- Extracted data
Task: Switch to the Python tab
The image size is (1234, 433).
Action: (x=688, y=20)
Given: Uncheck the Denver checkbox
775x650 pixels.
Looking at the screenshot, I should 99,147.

- Your task
Exactly as it appears above, retype the material in full.

- Response to this exercise
Task: Switch to the Python tab
The image size is (1234, 433).
Action: (x=688, y=20)
Given: Uncheck the Denver checkbox
775x650 pixels.
Looking at the screenshot, I should 99,147.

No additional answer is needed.